§ **Exercise prompt**:
Copy again the rows from the line that contains "This screenshot has height=382, width=525." through the line that contains "Go to the previous", requests included. Add 130 to every click coordinate in the answers and leave all other numbers as they are.

· · · ·

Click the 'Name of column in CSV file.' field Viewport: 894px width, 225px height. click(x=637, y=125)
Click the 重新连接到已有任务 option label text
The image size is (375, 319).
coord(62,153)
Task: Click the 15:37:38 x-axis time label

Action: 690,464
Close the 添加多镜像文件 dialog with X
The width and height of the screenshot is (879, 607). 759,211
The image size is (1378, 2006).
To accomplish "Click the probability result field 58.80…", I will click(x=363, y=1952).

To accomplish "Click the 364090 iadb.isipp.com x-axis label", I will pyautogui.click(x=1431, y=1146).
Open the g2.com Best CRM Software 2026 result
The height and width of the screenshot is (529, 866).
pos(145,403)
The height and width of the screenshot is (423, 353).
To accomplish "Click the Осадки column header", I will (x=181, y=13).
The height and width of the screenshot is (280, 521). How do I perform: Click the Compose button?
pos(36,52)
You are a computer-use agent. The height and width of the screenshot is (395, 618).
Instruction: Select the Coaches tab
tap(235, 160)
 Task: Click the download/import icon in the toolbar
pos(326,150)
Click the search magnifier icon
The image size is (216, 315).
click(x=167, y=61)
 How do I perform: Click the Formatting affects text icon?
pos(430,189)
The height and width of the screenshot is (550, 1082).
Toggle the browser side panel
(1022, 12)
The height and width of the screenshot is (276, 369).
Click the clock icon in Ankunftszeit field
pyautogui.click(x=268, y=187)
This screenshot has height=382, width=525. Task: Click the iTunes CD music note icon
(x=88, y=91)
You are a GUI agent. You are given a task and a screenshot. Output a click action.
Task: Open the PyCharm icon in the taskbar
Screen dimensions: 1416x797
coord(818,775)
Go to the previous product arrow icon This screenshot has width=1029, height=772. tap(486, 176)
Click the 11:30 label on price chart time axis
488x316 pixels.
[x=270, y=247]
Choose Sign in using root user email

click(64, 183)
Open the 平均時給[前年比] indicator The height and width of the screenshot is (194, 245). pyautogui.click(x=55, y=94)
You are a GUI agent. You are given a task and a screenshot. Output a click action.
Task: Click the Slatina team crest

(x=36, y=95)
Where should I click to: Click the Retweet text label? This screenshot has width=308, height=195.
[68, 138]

· · · ·

§ **Result of this task**:
This screenshot has height=382, width=525. Task: Click the iTunes CD music note icon
(x=218, y=221)
You are a GUI agent. You are given a task and a screenshot. Output a click action.
Task: Open the PyCharm icon in the taskbar
Screen dimensions: 1416x797
coord(948,905)
Go to the previous product arrow icon This screenshot has width=1029, height=772. tap(616, 306)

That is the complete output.